::: TASK DATA :::

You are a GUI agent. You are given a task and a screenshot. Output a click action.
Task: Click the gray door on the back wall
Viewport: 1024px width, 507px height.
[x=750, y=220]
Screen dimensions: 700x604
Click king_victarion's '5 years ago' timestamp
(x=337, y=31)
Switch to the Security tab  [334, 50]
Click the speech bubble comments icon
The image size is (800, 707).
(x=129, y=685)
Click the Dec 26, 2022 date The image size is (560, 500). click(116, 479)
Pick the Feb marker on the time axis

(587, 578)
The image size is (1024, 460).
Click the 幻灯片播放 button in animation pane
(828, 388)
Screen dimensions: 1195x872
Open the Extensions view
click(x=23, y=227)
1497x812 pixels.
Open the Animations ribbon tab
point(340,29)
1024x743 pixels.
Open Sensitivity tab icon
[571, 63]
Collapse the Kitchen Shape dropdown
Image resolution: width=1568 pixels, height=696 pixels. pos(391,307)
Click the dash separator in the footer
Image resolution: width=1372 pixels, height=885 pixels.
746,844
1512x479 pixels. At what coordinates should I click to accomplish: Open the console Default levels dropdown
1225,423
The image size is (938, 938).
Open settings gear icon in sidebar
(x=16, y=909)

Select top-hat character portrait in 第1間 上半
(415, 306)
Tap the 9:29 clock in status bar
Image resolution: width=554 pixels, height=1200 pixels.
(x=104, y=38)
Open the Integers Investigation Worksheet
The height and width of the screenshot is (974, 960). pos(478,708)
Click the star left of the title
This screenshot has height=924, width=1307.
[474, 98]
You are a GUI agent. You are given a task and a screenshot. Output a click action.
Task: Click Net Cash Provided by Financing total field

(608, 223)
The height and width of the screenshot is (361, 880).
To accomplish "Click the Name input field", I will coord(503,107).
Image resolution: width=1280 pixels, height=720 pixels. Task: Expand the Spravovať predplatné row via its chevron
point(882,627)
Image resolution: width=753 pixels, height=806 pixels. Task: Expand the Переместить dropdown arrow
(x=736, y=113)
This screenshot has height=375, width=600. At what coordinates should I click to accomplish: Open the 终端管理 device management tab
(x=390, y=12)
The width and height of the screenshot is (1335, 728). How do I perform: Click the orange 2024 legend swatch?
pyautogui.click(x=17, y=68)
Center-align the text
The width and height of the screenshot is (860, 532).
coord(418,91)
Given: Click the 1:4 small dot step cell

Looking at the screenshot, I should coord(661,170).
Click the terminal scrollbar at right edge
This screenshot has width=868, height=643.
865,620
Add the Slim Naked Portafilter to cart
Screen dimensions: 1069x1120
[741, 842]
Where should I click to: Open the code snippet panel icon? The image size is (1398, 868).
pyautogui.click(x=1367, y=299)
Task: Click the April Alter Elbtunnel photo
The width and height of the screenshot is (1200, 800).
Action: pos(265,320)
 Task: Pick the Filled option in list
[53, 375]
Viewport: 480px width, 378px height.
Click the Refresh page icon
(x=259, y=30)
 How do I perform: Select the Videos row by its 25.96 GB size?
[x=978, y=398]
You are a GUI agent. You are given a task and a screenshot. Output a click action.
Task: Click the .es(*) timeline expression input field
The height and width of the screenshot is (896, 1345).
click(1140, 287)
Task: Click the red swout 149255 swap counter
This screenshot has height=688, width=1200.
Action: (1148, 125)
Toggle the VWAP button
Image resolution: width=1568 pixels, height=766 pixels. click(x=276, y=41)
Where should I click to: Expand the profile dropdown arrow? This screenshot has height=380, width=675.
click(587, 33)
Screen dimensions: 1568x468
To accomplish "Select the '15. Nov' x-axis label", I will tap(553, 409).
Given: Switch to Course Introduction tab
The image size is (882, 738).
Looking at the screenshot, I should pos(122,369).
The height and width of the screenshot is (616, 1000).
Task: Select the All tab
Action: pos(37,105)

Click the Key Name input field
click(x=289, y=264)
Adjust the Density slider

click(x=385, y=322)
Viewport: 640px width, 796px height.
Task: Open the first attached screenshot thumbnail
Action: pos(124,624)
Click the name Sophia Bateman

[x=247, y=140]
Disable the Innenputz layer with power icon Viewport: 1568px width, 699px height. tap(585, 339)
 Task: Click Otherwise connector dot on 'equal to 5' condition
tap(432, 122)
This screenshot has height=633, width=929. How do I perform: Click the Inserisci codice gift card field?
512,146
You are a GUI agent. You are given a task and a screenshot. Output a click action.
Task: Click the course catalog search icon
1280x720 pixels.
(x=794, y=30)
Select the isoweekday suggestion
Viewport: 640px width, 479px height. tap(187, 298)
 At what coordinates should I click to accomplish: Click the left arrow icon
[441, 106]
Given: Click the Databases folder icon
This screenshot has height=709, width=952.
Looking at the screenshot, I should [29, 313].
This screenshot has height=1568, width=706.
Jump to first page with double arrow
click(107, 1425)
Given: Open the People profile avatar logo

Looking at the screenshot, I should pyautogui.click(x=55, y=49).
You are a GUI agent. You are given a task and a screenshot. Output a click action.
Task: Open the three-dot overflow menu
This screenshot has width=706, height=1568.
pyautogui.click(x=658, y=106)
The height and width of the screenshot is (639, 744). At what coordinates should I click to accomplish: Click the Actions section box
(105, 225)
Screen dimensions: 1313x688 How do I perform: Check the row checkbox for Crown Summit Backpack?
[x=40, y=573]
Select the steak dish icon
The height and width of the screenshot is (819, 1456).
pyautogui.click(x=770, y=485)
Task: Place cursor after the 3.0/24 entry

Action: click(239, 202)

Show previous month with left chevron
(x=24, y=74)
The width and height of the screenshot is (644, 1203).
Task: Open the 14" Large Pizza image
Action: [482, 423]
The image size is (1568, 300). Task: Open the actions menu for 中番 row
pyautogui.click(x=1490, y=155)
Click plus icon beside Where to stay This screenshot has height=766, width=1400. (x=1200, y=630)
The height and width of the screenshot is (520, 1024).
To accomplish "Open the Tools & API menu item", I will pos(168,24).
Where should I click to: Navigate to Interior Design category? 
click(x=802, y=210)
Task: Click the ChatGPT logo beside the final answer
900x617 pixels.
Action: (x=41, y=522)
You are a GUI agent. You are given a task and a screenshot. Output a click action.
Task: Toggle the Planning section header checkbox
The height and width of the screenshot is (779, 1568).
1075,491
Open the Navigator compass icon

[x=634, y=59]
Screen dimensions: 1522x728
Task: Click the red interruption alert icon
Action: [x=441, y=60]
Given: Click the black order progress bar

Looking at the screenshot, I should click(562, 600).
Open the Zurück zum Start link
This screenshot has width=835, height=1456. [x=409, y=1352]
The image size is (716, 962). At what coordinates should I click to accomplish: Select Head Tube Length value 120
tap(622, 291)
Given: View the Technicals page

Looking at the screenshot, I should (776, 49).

:::

**EXERCISE DESCRIPTION:**
All of the data above must be repeated exactly.

**RESPONSE AREA:**
You are a GUI agent. You are given a task and a screenshot. Output a click action.
Task: Click the gray door on the back wall
Viewport: 1024px width, 507px height.
[x=750, y=220]
Screen dimensions: 700x604
Click king_victarion's '5 years ago' timestamp
(x=337, y=31)
Switch to the Security tab  [334, 50]
Click the speech bubble comments icon
The image size is (800, 707).
(x=129, y=685)
Click the Dec 26, 2022 date The image size is (560, 500). click(116, 479)
Pick the Feb marker on the time axis

(587, 578)
The image size is (1024, 460).
Click the 幻灯片播放 button in animation pane
(828, 388)
Screen dimensions: 1195x872
Open the Extensions view
click(x=23, y=227)
1497x812 pixels.
Open the Animations ribbon tab
point(340,29)
1024x743 pixels.
Open Sensitivity tab icon
[571, 63]
Collapse the Kitchen Shape dropdown
Image resolution: width=1568 pixels, height=696 pixels. pos(391,307)
Click the dash separator in the footer
Image resolution: width=1372 pixels, height=885 pixels.
746,844
1512x479 pixels. At what coordinates should I click to accomplish: Open the console Default levels dropdown
1225,423
The image size is (938, 938).
Open settings gear icon in sidebar
(x=16, y=909)

Select top-hat character portrait in 第1間 上半
(415, 306)
Tap the 9:29 clock in status bar
Image resolution: width=554 pixels, height=1200 pixels.
(x=104, y=38)
Open the Integers Investigation Worksheet
The height and width of the screenshot is (974, 960). pos(478,708)
Click the star left of the title
This screenshot has height=924, width=1307.
[474, 98]
You are a GUI agent. You are given a task and a screenshot. Output a click action.
Task: Click Net Cash Provided by Financing total field

(608, 223)
The height and width of the screenshot is (361, 880).
To accomplish "Click the Name input field", I will coord(503,107).
Image resolution: width=1280 pixels, height=720 pixels. Task: Expand the Spravovať predplatné row via its chevron
point(882,627)
Image resolution: width=753 pixels, height=806 pixels. Task: Expand the Переместить dropdown arrow
(x=736, y=113)
This screenshot has height=375, width=600. At what coordinates should I click to accomplish: Open the 终端管理 device management tab
(x=390, y=12)
The width and height of the screenshot is (1335, 728). How do I perform: Click the orange 2024 legend swatch?
pyautogui.click(x=17, y=68)
Center-align the text
The width and height of the screenshot is (860, 532).
coord(418,91)
Given: Click the 1:4 small dot step cell

Looking at the screenshot, I should coord(661,170).
Click the terminal scrollbar at right edge
This screenshot has width=868, height=643.
865,620
Add the Slim Naked Portafilter to cart
Screen dimensions: 1069x1120
[741, 842]
Where should I click to: Open the code snippet panel icon? The image size is (1398, 868).
pyautogui.click(x=1367, y=299)
Task: Click the April Alter Elbtunnel photo
The width and height of the screenshot is (1200, 800).
Action: pos(265,320)
 Task: Pick the Filled option in list
[53, 375]
Viewport: 480px width, 378px height.
Click the Refresh page icon
(x=259, y=30)
 How do I perform: Select the Videos row by its 25.96 GB size?
[x=978, y=398]
You are a GUI agent. You are given a task and a screenshot. Output a click action.
Task: Click the .es(*) timeline expression input field
The height and width of the screenshot is (896, 1345).
click(1140, 287)
Task: Click the red swout 149255 swap counter
This screenshot has height=688, width=1200.
Action: (1148, 125)
Toggle the VWAP button
Image resolution: width=1568 pixels, height=766 pixels. click(x=276, y=41)
Where should I click to: Expand the profile dropdown arrow? This screenshot has height=380, width=675.
click(587, 33)
Screen dimensions: 1568x468
To accomplish "Select the '15. Nov' x-axis label", I will tap(553, 409).
Given: Switch to Course Introduction tab
The image size is (882, 738).
Looking at the screenshot, I should pos(122,369).
The height and width of the screenshot is (616, 1000).
Task: Select the All tab
Action: pos(37,105)

Click the Key Name input field
click(x=289, y=264)
Adjust the Density slider

click(x=385, y=322)
Viewport: 640px width, 796px height.
Task: Open the first attached screenshot thumbnail
Action: pos(124,624)
Click the name Sophia Bateman

[x=247, y=140]
Disable the Innenputz layer with power icon Viewport: 1568px width, 699px height. tap(585, 339)
 Task: Click Otherwise connector dot on 'equal to 5' condition
tap(432, 122)
This screenshot has height=633, width=929. How do I perform: Click the Inserisci codice gift card field?
512,146
You are a GUI agent. You are given a task and a screenshot. Output a click action.
Task: Click the course catalog search icon
1280x720 pixels.
(x=794, y=30)
Select the isoweekday suggestion
Viewport: 640px width, 479px height. tap(187, 298)
 At what coordinates should I click to accomplish: Click the left arrow icon
[441, 106]
Given: Click the Databases folder icon
This screenshot has height=709, width=952.
Looking at the screenshot, I should [29, 313].
This screenshot has height=1568, width=706.
Jump to first page with double arrow
click(107, 1425)
Given: Open the People profile avatar logo

Looking at the screenshot, I should pyautogui.click(x=55, y=49).
You are a GUI agent. You are given a task and a screenshot. Output a click action.
Task: Open the three-dot overflow menu
This screenshot has width=706, height=1568.
pyautogui.click(x=658, y=106)
The height and width of the screenshot is (639, 744). At what coordinates should I click to accomplish: Click the Actions section box
(105, 225)
Screen dimensions: 1313x688 How do I perform: Check the row checkbox for Crown Summit Backpack?
[x=40, y=573]
Select the steak dish icon
The height and width of the screenshot is (819, 1456).
pyautogui.click(x=770, y=485)
Task: Place cursor after the 3.0/24 entry

Action: click(239, 202)

Show previous month with left chevron
(x=24, y=74)
The width and height of the screenshot is (644, 1203).
Task: Open the 14" Large Pizza image
Action: [482, 423]
The image size is (1568, 300). Task: Open the actions menu for 中番 row
pyautogui.click(x=1490, y=155)
Click plus icon beside Where to stay This screenshot has height=766, width=1400. (x=1200, y=630)
The height and width of the screenshot is (520, 1024).
To accomplish "Open the Tools & API menu item", I will pos(168,24).
Where should I click to: Navigate to Interior Design category? 
click(x=802, y=210)
Task: Click the ChatGPT logo beside the final answer
900x617 pixels.
Action: (x=41, y=522)
You are a GUI agent. You are given a task and a screenshot. Output a click action.
Task: Toggle the Planning section header checkbox
The height and width of the screenshot is (779, 1568).
1075,491
Open the Navigator compass icon

[x=634, y=59]
Screen dimensions: 1522x728
Task: Click the red interruption alert icon
Action: [x=441, y=60]
Given: Click the black order progress bar

Looking at the screenshot, I should click(562, 600).
Open the Zurück zum Start link
This screenshot has width=835, height=1456. [x=409, y=1352]
The image size is (716, 962). At what coordinates should I click to accomplish: Select Head Tube Length value 120
tap(622, 291)
Given: View the Technicals page

Looking at the screenshot, I should (776, 49).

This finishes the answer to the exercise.